◆ What you will do ◆
Locate each line in the rows below that contains the string "height", and copy those lines. Case counts.

◆ Stored records ◆
— Begin —
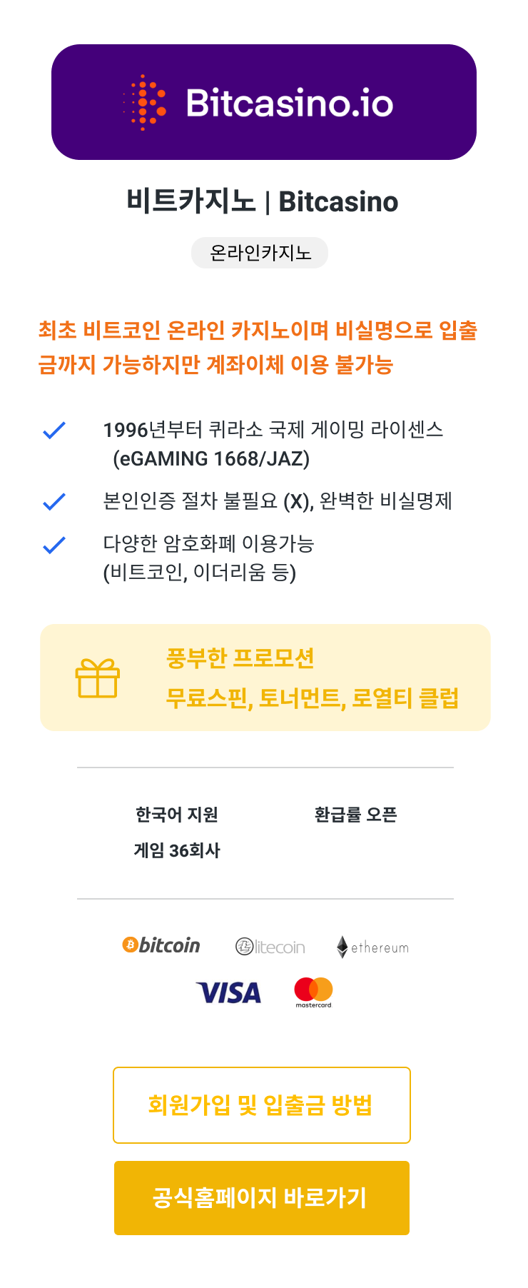Click the 환급률 오픈 label
The width and height of the screenshot is (528, 1288).
[355, 815]
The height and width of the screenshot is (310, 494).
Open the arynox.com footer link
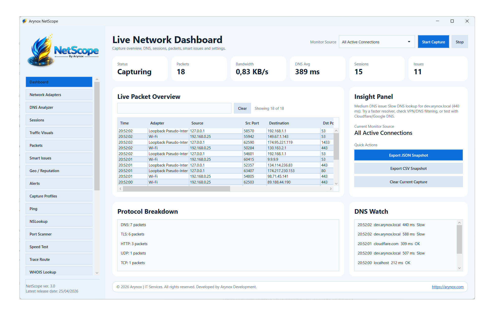pyautogui.click(x=447, y=287)

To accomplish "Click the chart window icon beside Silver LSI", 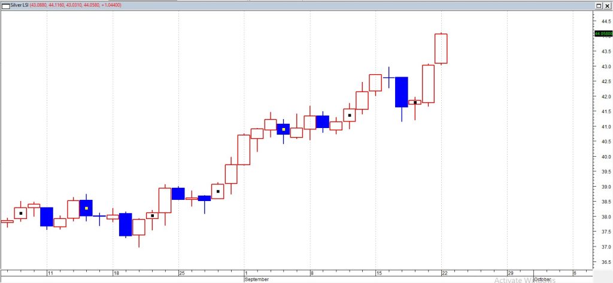I will (x=6, y=6).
— End —
◆ Answer to this exercise ◆
The width and height of the screenshot is (528, 1288).
The height and width of the screenshot is (310, 494).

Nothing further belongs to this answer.